City advertises for candidates to run Packard Music Hall

WARREN — The city has begun looking for a management team to operate Packard Music Hall over the next five or more years.

The contract with JAC Management Group is scheduled to end in September, so officials are seeking qualified candidates that may be able to operate the music hall well into the future.

The city placed an advertisement in the magazine Venues Today on Jan. 1 that will run through Jan. 23. The ad states the city is seeking sealed statements of qualifications for the management of W.D. Packard Music Hall that will be sent to the hall’s board of trustees in care of Warren Safety Service Director Enzo Cantalamessa.

The advertisement does not outline what qualifications the city believes the potential vendor should have.

“We are doing it this way to make sure that we have candidates with the necessary experience to operate a municipal music hall,” Cantalamessa said. “We are looking for entities that are credible and capable and have years of experience operating a municipal facility, not just promoting shows.

“It is one thing to be a promoter and another to be responsible for the operation of the facility,” he continued. “We’re trying to avoid non-qualified applicants.”

While JAC has the capability to manage the facility, promote its own shows, as well as work with other promoters in booking their shows, Cantalamessa said they are not necessarily looking for the next management company to do the same.

“We are not going to pre-judge the submittals,” Cantalamessa said. “The next operator does not also have to be a promoter.”

JAC, if its owners choose to do so, may also bid on the next contract.

The city entered into an agreement to have an outside company operate the music hall because it had been losing hundreds of thousands of dollars a year for a decade.

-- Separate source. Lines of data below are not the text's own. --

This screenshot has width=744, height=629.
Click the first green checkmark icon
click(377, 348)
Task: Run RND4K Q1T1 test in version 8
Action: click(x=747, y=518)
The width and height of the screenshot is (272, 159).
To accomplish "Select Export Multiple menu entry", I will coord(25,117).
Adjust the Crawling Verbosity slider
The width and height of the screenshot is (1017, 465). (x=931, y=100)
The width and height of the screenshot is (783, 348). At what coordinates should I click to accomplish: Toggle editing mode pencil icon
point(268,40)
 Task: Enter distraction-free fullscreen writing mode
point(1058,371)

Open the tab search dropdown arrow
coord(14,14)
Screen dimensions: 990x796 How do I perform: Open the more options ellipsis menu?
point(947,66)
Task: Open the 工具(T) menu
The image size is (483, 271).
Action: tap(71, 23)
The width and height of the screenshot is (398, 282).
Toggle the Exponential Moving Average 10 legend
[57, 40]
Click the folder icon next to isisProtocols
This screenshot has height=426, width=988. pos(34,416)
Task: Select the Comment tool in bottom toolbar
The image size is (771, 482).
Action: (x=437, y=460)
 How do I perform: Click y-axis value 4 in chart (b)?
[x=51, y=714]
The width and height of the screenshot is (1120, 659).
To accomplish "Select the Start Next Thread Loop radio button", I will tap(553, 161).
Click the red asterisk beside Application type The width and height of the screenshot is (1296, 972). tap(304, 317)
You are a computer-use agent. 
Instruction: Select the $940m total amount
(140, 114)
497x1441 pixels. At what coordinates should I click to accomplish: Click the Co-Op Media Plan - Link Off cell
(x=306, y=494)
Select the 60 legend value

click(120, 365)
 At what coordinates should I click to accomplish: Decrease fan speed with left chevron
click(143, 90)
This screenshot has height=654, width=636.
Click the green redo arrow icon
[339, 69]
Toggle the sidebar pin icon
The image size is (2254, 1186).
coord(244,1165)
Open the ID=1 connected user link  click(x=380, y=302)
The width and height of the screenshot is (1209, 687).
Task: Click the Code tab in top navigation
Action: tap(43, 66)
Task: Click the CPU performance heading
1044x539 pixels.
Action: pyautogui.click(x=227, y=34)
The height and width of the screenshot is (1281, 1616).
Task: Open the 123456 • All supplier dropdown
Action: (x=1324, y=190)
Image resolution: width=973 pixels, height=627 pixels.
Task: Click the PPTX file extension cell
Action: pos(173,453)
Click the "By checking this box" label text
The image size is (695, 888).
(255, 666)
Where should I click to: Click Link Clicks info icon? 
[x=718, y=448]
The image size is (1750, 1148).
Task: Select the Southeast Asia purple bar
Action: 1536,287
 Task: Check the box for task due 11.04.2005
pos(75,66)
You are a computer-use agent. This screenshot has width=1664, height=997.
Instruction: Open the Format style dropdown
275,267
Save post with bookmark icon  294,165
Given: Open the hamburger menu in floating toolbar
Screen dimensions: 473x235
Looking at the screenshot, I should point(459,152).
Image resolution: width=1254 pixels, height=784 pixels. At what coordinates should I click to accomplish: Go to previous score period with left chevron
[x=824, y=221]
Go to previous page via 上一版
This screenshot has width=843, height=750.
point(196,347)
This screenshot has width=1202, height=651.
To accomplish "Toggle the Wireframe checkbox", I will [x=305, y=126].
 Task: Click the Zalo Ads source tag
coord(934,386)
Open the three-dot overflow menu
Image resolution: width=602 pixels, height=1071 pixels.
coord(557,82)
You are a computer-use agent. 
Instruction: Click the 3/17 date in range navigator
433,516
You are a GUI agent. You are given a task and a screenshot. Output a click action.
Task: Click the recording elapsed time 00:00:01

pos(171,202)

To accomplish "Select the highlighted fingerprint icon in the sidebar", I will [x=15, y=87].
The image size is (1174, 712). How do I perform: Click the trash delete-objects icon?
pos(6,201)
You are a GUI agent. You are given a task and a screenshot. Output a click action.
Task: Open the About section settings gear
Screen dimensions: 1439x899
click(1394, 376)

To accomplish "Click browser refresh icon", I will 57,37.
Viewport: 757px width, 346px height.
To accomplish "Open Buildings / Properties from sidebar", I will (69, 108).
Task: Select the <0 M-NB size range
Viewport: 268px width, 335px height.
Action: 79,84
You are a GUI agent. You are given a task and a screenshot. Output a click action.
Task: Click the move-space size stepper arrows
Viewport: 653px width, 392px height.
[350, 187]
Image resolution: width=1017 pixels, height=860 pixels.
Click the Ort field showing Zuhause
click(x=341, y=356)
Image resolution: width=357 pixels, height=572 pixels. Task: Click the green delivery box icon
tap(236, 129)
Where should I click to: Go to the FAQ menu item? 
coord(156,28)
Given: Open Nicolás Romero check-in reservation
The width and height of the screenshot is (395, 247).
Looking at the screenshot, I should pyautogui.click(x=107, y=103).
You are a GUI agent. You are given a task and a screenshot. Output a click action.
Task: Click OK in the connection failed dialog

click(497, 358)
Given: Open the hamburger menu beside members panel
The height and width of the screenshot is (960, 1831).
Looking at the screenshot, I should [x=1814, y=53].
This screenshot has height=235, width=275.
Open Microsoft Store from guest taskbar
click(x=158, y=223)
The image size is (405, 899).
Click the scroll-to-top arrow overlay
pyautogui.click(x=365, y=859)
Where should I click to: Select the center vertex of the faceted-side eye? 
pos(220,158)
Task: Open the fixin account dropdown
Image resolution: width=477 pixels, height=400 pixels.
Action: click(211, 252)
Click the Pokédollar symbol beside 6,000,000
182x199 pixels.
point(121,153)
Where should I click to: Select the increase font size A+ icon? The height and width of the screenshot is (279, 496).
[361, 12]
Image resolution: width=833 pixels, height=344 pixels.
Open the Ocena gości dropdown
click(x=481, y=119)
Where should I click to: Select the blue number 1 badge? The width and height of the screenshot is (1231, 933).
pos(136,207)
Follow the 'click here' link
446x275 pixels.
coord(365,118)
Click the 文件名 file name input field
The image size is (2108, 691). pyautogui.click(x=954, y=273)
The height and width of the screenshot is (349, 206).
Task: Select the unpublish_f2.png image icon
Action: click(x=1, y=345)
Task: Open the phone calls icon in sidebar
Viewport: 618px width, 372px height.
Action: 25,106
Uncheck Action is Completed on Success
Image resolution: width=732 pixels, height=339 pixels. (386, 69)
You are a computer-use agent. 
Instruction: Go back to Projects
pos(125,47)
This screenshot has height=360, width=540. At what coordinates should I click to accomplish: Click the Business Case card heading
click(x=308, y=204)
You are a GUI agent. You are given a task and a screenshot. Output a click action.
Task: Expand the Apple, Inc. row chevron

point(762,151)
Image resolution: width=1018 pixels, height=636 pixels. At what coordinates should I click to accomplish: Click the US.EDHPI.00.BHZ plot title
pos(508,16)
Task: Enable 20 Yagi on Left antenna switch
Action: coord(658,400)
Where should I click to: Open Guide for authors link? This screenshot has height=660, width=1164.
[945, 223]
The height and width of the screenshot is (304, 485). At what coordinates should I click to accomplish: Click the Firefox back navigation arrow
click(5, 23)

The JAC agreement allowed it to reduce the amount of subsidy by $50,000 per year over the past four years from $300,000 to $150,000 in the fourth year. The original contract was three years, with JAC having the option to continue it in each of the last two years.

Eric Ryan, owner of JAC Management, last year told city officials he could not operate the music hall with only the $100,000 subsidy scheduled to be given in the fifth year of the agreement. Council agreed in December to make available $200,000 for the music hall in the city’s 2018 budget proposal, so there would be enough money available for JAC to operate the facility in the fifth year, if necessary.

Once Cantalamessa receives the requests for qualifications and determines which applicants fit the city’s needs, they will be asked to submit proposals.

Once the proposals for the next contract are received, Cantalamessa said they will be shared with members of the Packard Music Hall Board of Trustees, at which time they will work with the city to select which proposal is best for the operation of the hall.

“The board has been and will continue to be informed of what is being done throughout this process,” Cantalamessa said. “We are the board’s proxy.”

Councilwoman Helen Rucker, D-at Large, said council is interested in the music hall diversifying its lineup of acts to include different styles of music and performances.

“We are looking for some better programming,” Rucker said. “We would like to see them book, for example, entertainers who perform different musical styles that attract all kinds of people.”

Councilman Eddie Colbert, D-at Large, said the current contract accomplished his two main goals of bringing quality entertainment back to downtown Warren and reducing the subsidy level the city has been paying over the years.

“I know there are some people who argue the city has paid a million dollars in subsidy over the course of this current contract, but if nothing was done the city would have paid twice that amount in keeping the door open.”